### Text block ###

Canadian and American actor and screenwriter (born 1969)

David Bryan Hayter (born February 6, 1969) is a Canadian-American actor, screenwriter, director, and producer. He is well known as the English-language voice actor for Solid Snake and Naked Snake in the Metal Gear video game series. He wrote the superhero film X-Men (2000), for which he won the Saturn Award for Best Writing. He also co-wrote The Scorpion King (2002), X-Mens first sequel, X2 (2003), and Watchmen (2009), and was a writer and producer on the streaming television series Warrior Nun.

His other roles include Sean Barker/The Guyver in Guyver: Dark Hero (1994), and King Shark on The Flash (2016-19), and voiceover work in various video games. In 2014, he made his directorial debut with the action horror film Wolves.

==Early life==
David Hayter started acting at the age of nine. His father, Stephen, worked in the pharmaceutical industry. He spent most of his childhood living around the world, and moved to Kobe at the age of 15. He once worked as a print model in Osaka. He later graduated from its international Canadian Academy in 1987. After this, he attended Rensselaer Polytechnic Institute for two years until transferring to the Toronto Metropolitan University in Toronto.

== Career ==
=== Early acting career ===
Hayter did some live acting in the early 1990s, most notably in an episode of the sitcom Major Dad, but soon became more interested in voice acting and later landed the role of Captain America in the popular 1994 Spider-Man animated series. He also provided the voice of Arsène Lupin III in the English version of the anime film The Castle of Cagliostro and the voice of Tamahome in the English version of the anime series Fushigi Yūgi. He also starred in the 1994, straight-to-video movie, Guyver: Dark Hero, as the protagonist, Sean Barker (a main role he took over from the previous actor, Jack Armstrong); Hayter has since gone-on to use the character's name as an alias in various work credits.

=== Metal Gear Solid series ===
Hayter began providing the English voice of Metal Gear series protagonist Solid Snake in the 1998 video game Metal Gear Solid, which also served as the series's transition from 2D to 3D. Hayter would go on to play Solid Snake and his progenitor Naked Snake throughout all the succeeding installments (including spinoffs, re-releases and adaptations) up to and including Metal Gear Solid: Peace Walker (2010). Hayter also has an extended live-action cameo as himself in one of the fictional TV programs prior to the start of Metal Gear Solid 4: Guns of the Patriots (2008); where he wears the "Solid Eye", the technologically advanced eye patch that the main character wears throughout the game. Outside the Metal Gear series, Hayter also voiced the character in Super Smash Bros. Brawl (2008).

### Extracted data ###

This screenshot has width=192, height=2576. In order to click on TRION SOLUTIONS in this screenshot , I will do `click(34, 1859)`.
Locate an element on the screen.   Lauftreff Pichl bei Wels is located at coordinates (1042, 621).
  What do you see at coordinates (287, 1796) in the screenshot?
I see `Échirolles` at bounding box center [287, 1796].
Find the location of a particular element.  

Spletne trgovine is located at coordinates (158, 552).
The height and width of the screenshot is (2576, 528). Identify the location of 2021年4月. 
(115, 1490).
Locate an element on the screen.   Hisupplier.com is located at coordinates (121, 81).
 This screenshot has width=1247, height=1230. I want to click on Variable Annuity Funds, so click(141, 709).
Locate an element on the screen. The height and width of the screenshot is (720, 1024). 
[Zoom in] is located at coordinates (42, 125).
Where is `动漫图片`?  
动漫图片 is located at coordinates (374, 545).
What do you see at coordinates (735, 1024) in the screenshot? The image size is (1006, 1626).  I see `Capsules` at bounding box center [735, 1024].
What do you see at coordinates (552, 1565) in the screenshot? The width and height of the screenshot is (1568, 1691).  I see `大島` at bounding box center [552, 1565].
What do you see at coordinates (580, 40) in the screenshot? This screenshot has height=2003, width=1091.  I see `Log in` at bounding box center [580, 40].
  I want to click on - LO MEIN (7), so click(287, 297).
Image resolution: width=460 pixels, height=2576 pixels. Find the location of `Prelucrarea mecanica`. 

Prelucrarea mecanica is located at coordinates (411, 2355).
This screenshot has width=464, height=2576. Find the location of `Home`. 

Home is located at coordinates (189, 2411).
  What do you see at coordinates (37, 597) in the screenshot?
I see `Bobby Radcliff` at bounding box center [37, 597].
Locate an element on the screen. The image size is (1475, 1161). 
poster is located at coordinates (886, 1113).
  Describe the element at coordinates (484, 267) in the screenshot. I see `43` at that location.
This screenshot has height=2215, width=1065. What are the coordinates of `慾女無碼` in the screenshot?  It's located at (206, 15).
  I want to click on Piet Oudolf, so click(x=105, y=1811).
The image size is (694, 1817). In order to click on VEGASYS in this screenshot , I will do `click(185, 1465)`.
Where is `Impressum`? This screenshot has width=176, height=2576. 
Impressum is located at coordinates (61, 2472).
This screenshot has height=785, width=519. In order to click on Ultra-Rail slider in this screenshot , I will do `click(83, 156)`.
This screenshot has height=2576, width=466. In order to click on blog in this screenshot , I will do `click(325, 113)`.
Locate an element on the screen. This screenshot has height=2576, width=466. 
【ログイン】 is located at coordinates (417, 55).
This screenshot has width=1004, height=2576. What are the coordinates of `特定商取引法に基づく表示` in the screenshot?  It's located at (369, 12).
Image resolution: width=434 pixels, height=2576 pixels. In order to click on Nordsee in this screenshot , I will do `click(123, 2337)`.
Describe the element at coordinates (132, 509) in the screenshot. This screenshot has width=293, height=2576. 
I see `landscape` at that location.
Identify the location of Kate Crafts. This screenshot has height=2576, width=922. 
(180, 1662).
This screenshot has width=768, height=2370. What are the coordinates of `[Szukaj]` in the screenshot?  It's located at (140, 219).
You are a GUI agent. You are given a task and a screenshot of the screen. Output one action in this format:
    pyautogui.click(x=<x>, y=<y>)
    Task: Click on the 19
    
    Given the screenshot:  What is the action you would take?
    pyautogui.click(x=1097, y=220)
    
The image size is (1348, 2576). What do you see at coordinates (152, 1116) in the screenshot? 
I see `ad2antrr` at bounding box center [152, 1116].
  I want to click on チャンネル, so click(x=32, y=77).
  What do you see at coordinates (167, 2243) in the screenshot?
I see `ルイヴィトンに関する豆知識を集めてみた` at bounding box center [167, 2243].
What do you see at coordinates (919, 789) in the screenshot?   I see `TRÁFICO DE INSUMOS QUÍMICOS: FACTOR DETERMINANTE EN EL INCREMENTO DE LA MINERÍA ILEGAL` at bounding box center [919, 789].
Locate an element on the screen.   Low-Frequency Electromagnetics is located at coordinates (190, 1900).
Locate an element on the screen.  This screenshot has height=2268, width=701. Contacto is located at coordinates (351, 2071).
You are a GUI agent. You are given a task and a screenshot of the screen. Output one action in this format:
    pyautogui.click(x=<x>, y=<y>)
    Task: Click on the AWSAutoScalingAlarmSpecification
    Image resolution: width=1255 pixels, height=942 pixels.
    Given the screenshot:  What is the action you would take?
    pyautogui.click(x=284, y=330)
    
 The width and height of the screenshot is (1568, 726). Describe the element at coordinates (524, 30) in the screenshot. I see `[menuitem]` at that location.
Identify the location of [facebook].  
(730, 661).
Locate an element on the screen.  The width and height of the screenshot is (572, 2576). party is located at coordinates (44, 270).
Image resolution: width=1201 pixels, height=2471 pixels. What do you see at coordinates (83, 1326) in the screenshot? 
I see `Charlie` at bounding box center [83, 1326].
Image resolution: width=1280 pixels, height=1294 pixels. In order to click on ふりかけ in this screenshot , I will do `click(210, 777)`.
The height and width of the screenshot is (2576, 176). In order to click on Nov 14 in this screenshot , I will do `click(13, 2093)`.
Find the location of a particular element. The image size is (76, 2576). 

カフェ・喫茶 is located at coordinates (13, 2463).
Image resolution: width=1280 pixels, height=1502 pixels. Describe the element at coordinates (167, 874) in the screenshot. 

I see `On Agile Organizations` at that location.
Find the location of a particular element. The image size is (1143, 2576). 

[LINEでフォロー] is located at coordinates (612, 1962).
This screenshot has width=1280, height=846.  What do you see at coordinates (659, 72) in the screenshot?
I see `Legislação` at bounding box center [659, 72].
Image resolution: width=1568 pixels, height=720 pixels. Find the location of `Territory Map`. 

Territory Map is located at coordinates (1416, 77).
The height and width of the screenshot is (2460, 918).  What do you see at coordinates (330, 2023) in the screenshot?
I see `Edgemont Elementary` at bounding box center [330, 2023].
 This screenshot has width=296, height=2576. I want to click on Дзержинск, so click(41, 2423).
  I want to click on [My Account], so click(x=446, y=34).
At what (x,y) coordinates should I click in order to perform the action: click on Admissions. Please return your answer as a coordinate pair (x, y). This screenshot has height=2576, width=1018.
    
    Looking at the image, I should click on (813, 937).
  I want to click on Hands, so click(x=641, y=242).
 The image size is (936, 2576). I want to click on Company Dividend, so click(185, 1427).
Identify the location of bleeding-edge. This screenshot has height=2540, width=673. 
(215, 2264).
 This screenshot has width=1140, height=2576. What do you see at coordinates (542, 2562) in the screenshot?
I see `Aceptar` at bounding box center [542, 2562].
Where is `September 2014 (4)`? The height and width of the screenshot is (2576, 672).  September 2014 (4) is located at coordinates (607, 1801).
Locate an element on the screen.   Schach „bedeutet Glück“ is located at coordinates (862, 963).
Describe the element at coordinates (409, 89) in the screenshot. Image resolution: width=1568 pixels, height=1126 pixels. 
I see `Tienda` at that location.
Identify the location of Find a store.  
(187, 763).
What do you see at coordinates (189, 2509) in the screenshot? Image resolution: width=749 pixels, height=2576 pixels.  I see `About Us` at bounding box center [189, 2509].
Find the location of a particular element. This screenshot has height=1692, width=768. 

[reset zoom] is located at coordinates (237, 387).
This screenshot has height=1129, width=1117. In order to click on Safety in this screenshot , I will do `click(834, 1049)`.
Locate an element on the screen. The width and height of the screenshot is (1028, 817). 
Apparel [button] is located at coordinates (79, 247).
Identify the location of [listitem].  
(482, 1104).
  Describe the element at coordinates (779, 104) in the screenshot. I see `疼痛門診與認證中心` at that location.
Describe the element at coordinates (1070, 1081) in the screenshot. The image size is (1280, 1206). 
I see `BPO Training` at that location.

###

__List of tasks__
A - Reproduce verbatim the portion of the David Hayter biography that begins with the words containing "David Bryan Hayter" and ends with "horror film Wolves.".
B - According to the David Hayter biography, which institution did Hayter attend for two years before transferring to Toronto Metropolitan University?
C - Go on with the David Hayter biography, starting after its final sentence.

__Results of the tasks__
A -
David Bryan Hayter (born February 6, 1969) is a Canadian-American actor, screenwriter, director, and producer. He is well known as the English-language voice actor for Solid Snake and Naked Snake in the Metal Gear video game series. He wrote the superhero film X-Men (2000), for which he won the Saturn Award for Best Writing. He also co-wrote The Scorpion King (2002), X-Mens first sequel, X2 (2003), and Watchmen (2009), and was a writer and producer on the streaming television series Warrior Nun.

His other roles include Sean Barker/The Guyver in Guyver: Dark Hero (1994), and King Shark on The Flash (2016-19), and voiceover work in various video games. In 2014, he made his directorial debut with the action horror film Wolves.

B - Rensselaer Polytechnic Institute

C -
His work with the Metal Gear series has also led Hayter to do voice work in other video game projects such as Eternal Darkness: Sanity's Requiem and Star Wars: The Old Republic. He cited the series as an influence on his screenwriting, stating that "Kojima and I have different styles," "but I've certainly learned things from him, especially about ambiguity and telling a story without giving all the answers."

Hayter is one of the few Metal Gear actors to have played and completed the games he's voiced in. According to Paul Eiding, Hayter gave up half of his own paycheck in order to bring back the cast of the original Metal Gear Solid for the 2004 remake Metal Gear Solid: The Twin Snakes.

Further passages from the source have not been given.